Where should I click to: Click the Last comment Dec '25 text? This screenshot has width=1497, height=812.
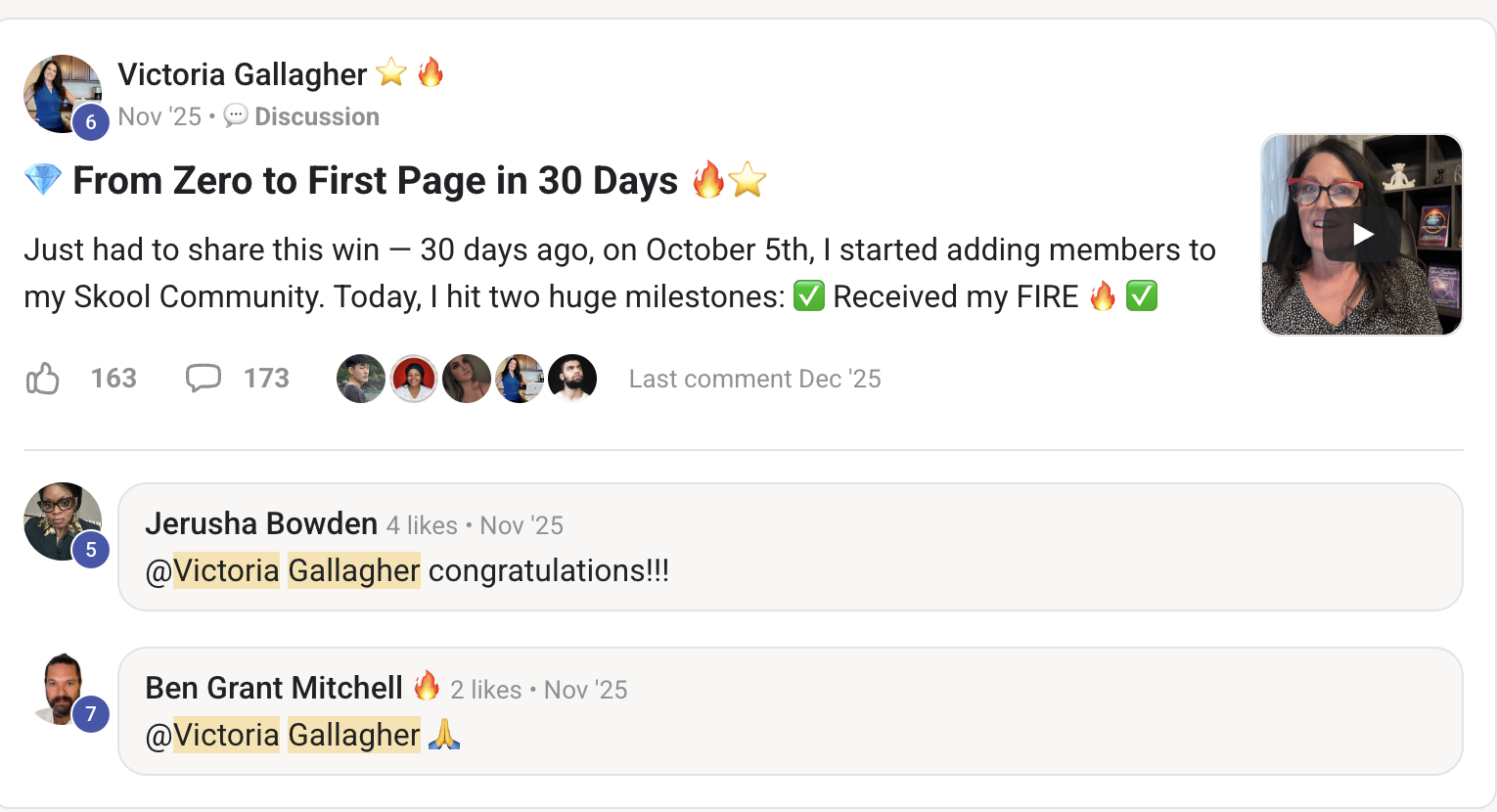tap(754, 379)
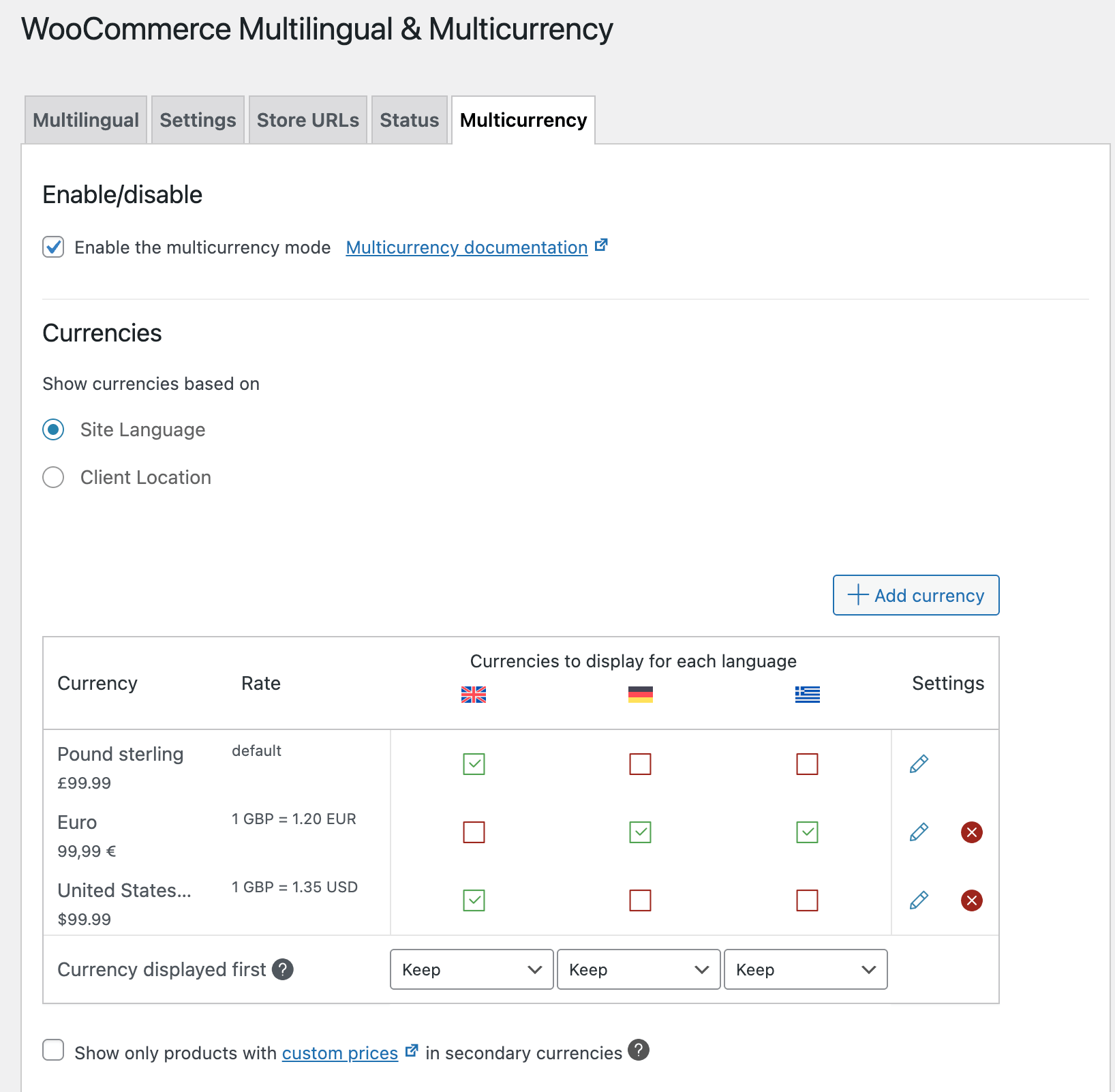Switch to the Store URLs tab
This screenshot has height=1092, width=1115.
(308, 120)
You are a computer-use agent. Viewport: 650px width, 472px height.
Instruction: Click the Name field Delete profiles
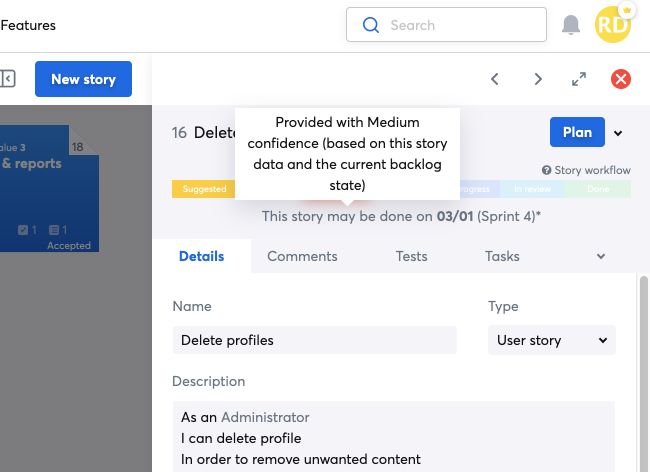click(314, 340)
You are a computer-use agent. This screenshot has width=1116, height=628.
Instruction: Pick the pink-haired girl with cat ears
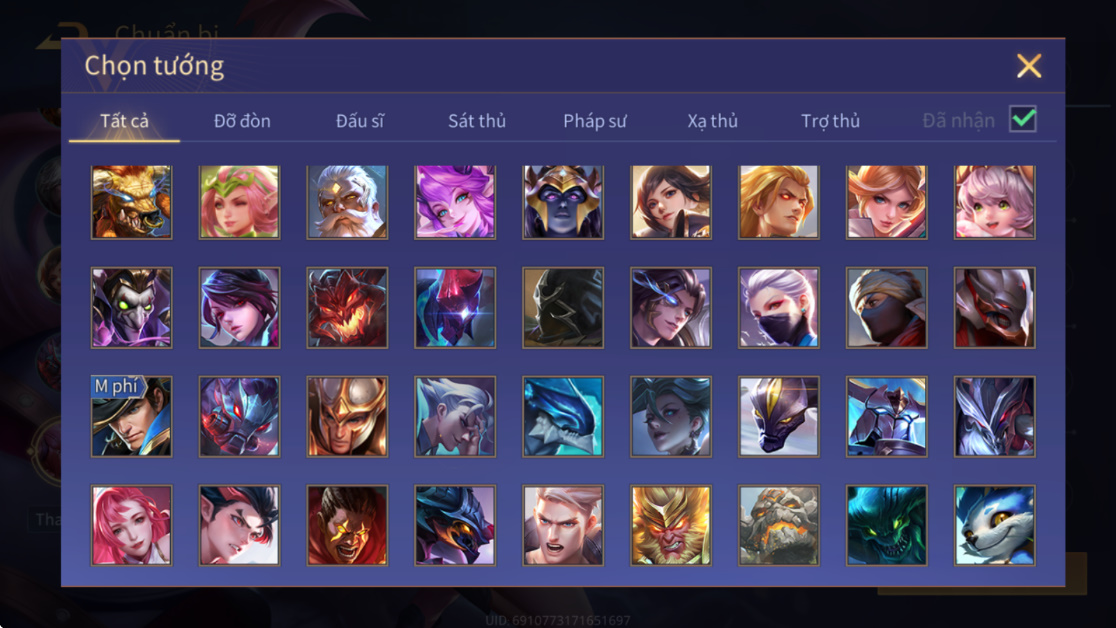(x=994, y=202)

□ □ □

_ABOUT THIS EXERCISE_
Exclude the images and reproduce the remaining data exactly.

_RESULT_
Where should I click to: Click the Last comment Dec '25 text? This screenshot has width=1497, height=812.
tap(754, 379)
Switch to the Store URLs tab
This screenshot has height=1092, width=1115.
(308, 120)
You are a computer-use agent. Viewport: 650px width, 472px height.
Instruction: Click the Name field Delete profiles
click(314, 340)
You are a computer-use agent. This screenshot has width=1116, height=628.
Instruction: Pick the pink-haired girl with cat ears
(x=994, y=202)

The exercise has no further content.